▸ **Source extract**

• • • • •

The exhibition Photographic Deconstruction, on display at the Topographie de l’art in Paris, is a conversation among artists-photographers-designers who deliberately confront realms other than their own and are brought together precisely for the diversity of their approaches, as well as for their desire to generate new meanings. What Catherine Rebois, the exhibition curator and an artist photographer, proposes is a dialog and a meditation. To deconstruct means to unpack through analysis, but it also means to show the different connections that allow us to understand how something might take shape in another way. This questioning is necessary and even topical.

The artists Joan Fontcuberta, Vera Lutter, Eric Rondepierre, Isabelle Le Minh, Laurent Millet, Albelardo Morel, Alain Fleischer, Christiane Feser, Pol Bury, Catherine Rebois, Julien Lombardi, and NASA robots, each in his or her (or its) own way — and this is the whole point of the exhibition — envision the idea of deconstruction and its reversals in a singular way, raising further questions.

• • • • •

▸ **Collected data**
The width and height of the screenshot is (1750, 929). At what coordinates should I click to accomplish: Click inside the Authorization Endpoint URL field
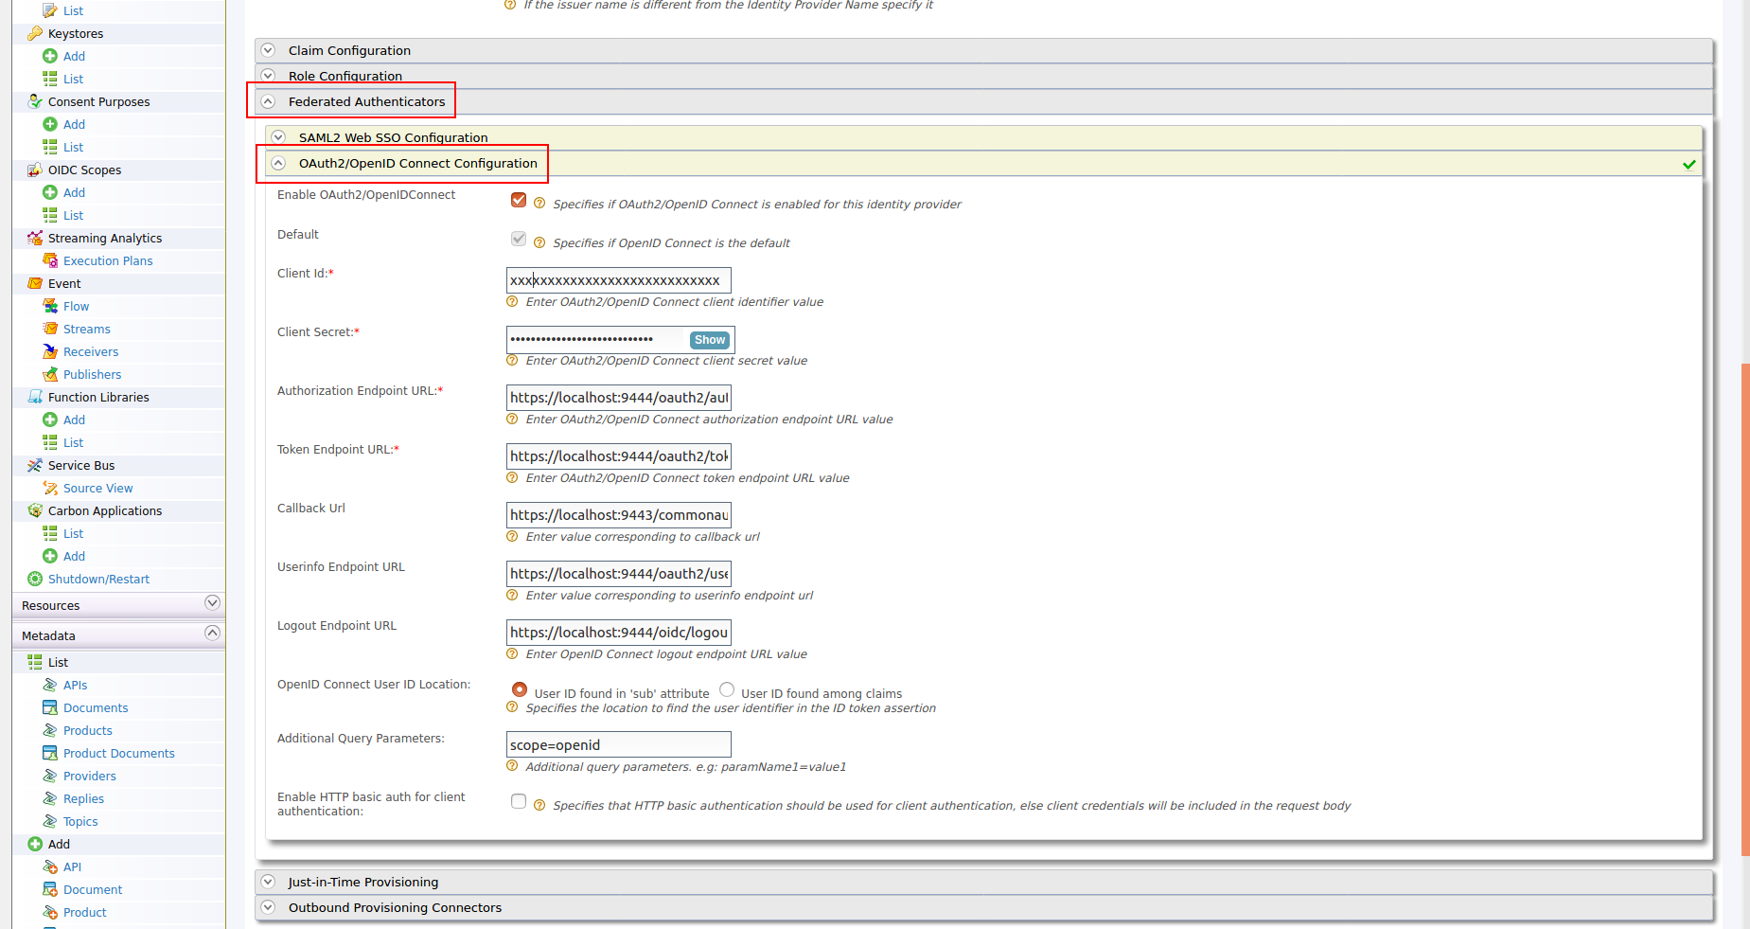(618, 397)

• • • • •

▸ **The tasks**
1. Answer these questions from the exhibition text:
(a) Where is the exhibition on display?
(b) Who is the curator of the exhibition?
(c) Besides the human artists, who else is named among the participants?
2. Reproduce word for word the passage of the exhibition text that starts with the words containing "The exhibition Photographic" and ends with "and even topical.".

▸ **Responses per task**
1.
(a) At the Topographie de l’art in Paris.
(b) Catherine Rebois.
(c) NASA robots.

2.
The exhibition Photographic Deconstruction, on display at the Topographie de l’art in Paris, is a conversation among artists-photographers-designers who deliberately confront realms other than their own and are brought together precisely for the diversity of their approaches, as well as for their desire to generate new meanings. What Catherine Rebois, the exhibition curator and an artist photographer, proposes is a dialog and a meditation. To deconstruct means to unpack through analysis, but it also means to show the different connections that allow us to understand how something might take shape in another way. This questioning is necessary and even topical.